- Latvand-e Baraftab Location within Iran
- Country: Iran
- Province: Lorestan
- County: Mamulan
- District: Afrineh
- Rural District: Afrineh

Population (2016)
- • Total: 45
- Time zone: UTC+3:30 (IRST)

= Latvand-e Baraftab =

Village in Lorestan province, Iran

Latvand-e Baraftab (لتوندبرافتاب) (Note: Also romanized as Latvand-e Bar Āftāb and Latvand-e Barāftāb; also known as Laqvand-e Barāftāb and Latvand) is a village in Afrineh Rural District of Afrineh District in Mamulan County, Lorestan province, Iran.

==Demographics==
===Population===
At the time of the 2006 National Census, the village's population was 94 in 19 households, when it was in Miyankuh-e Sharqi Rural District of Mamulan District (Note: Renamed the Central District in Mamulan County) in Pol-e Dokhtar County.
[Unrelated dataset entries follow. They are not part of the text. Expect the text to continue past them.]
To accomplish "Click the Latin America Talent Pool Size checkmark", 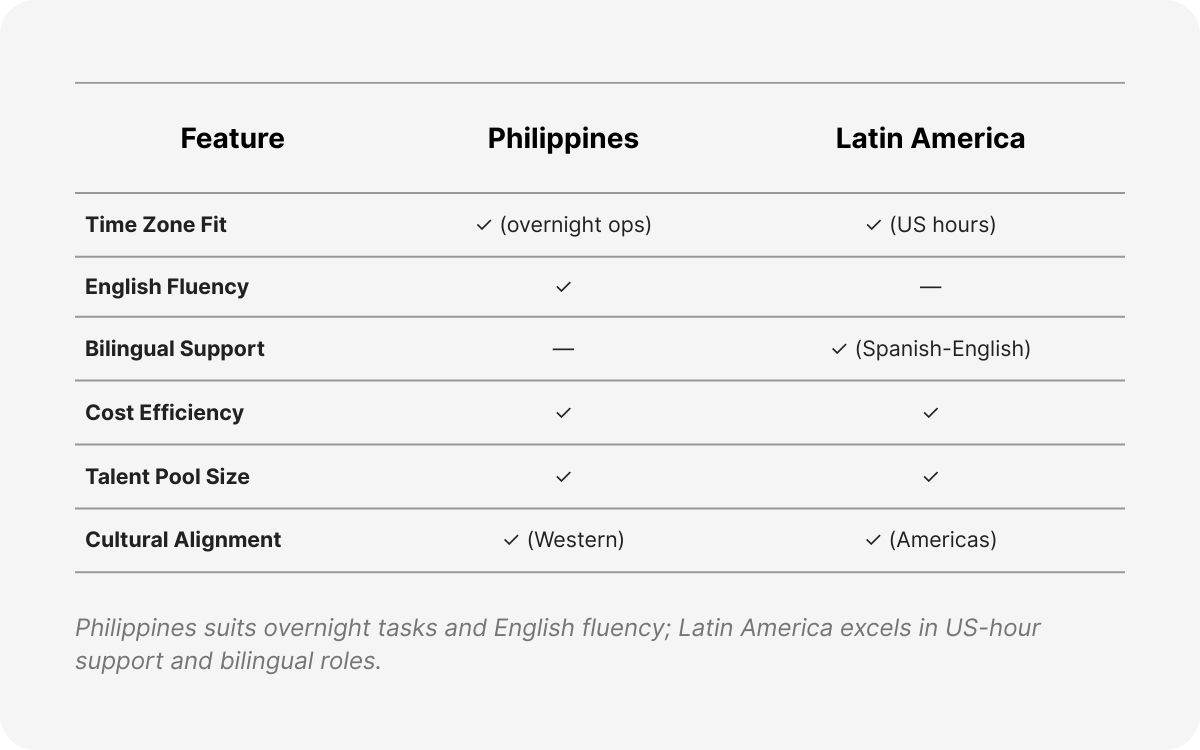I will [931, 477].
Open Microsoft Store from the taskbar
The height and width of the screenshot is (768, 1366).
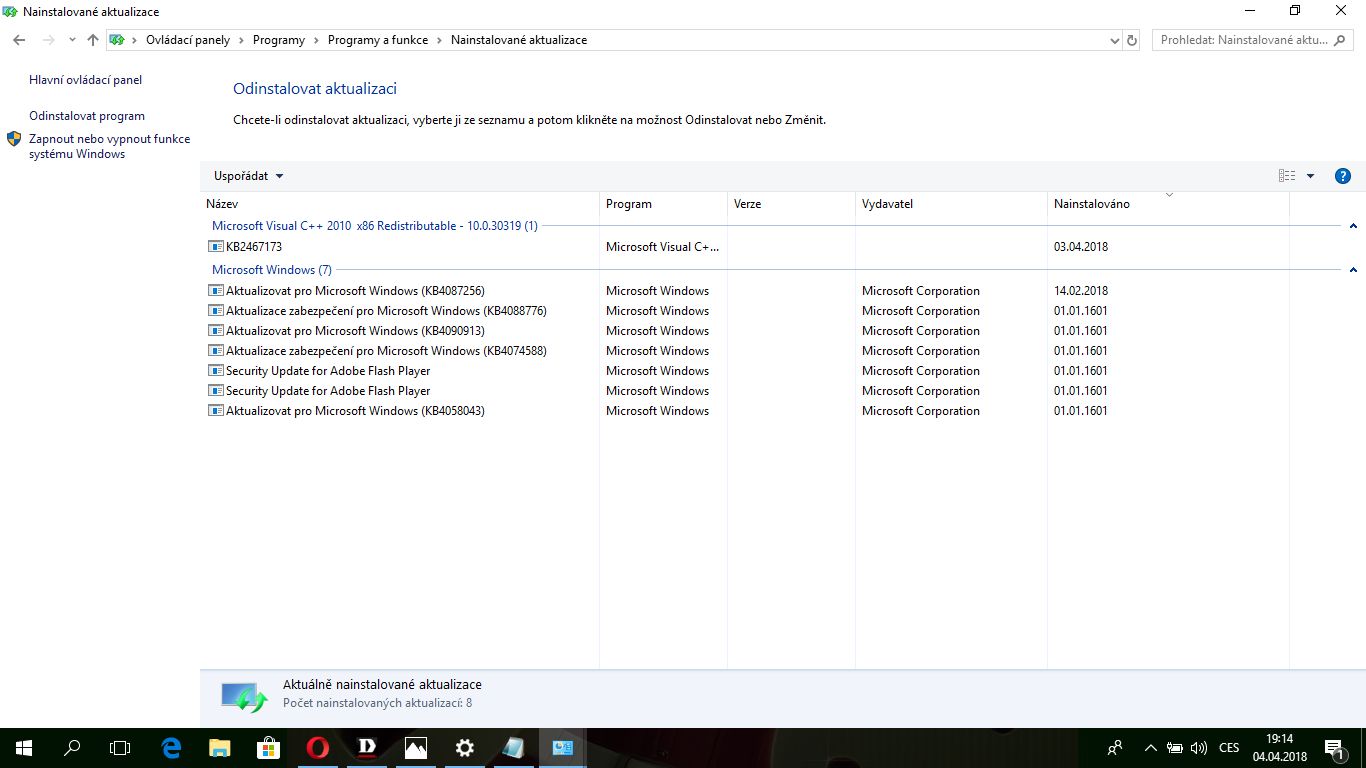[x=269, y=747]
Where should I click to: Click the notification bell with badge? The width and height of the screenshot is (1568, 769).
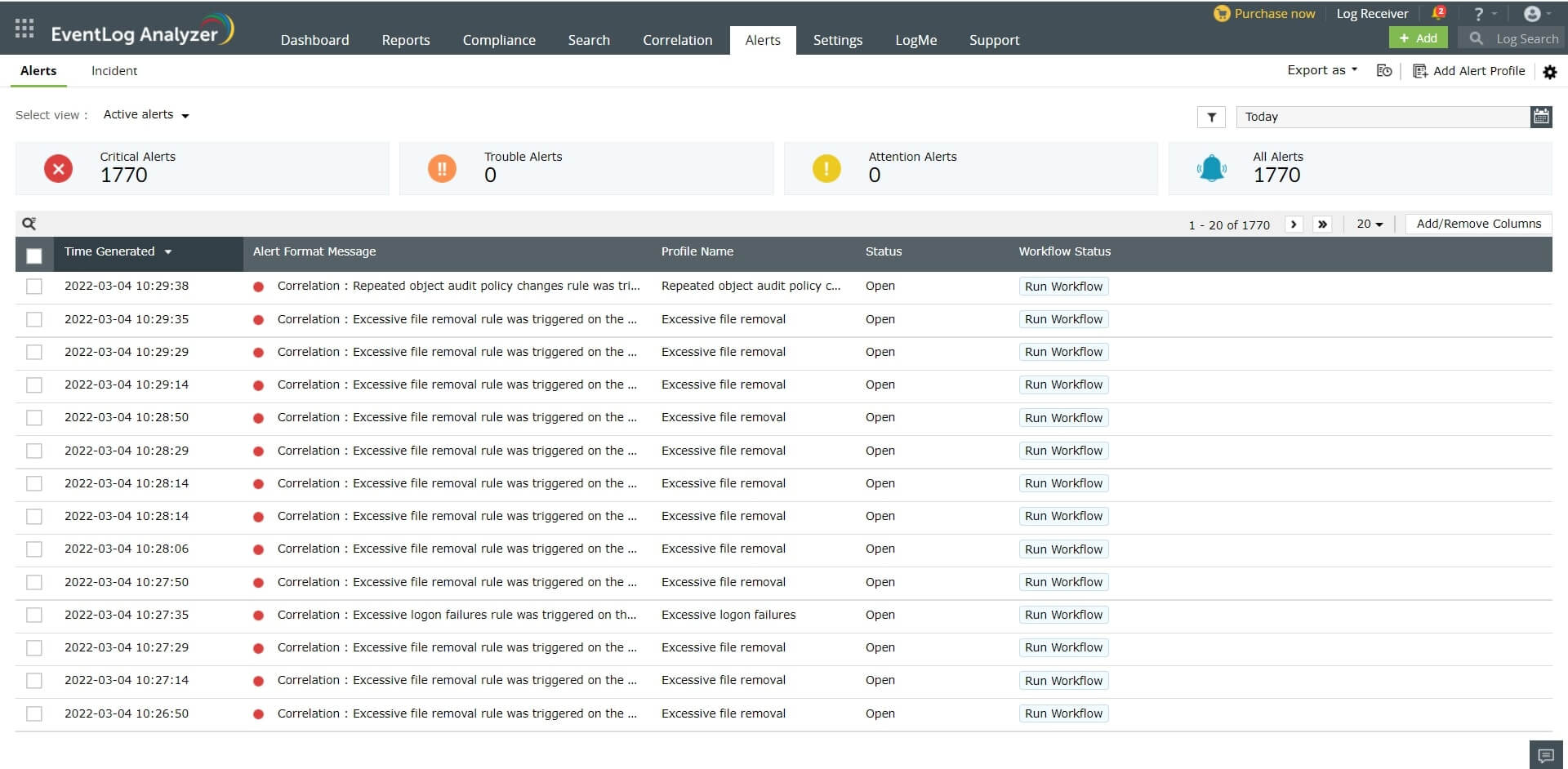pyautogui.click(x=1437, y=13)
The following census in 2011 counted 81 people in 19 households. The 2016 census measured the population of the village as 45 people in 11 households.

In 2023, the district was separated from the county in the establishment of Mamulan County and renamed the Central District. The rural district was transferred to the new Afrineh District, and Latvand-e Baraftab was transferred to Afrineh Rural District in the same district.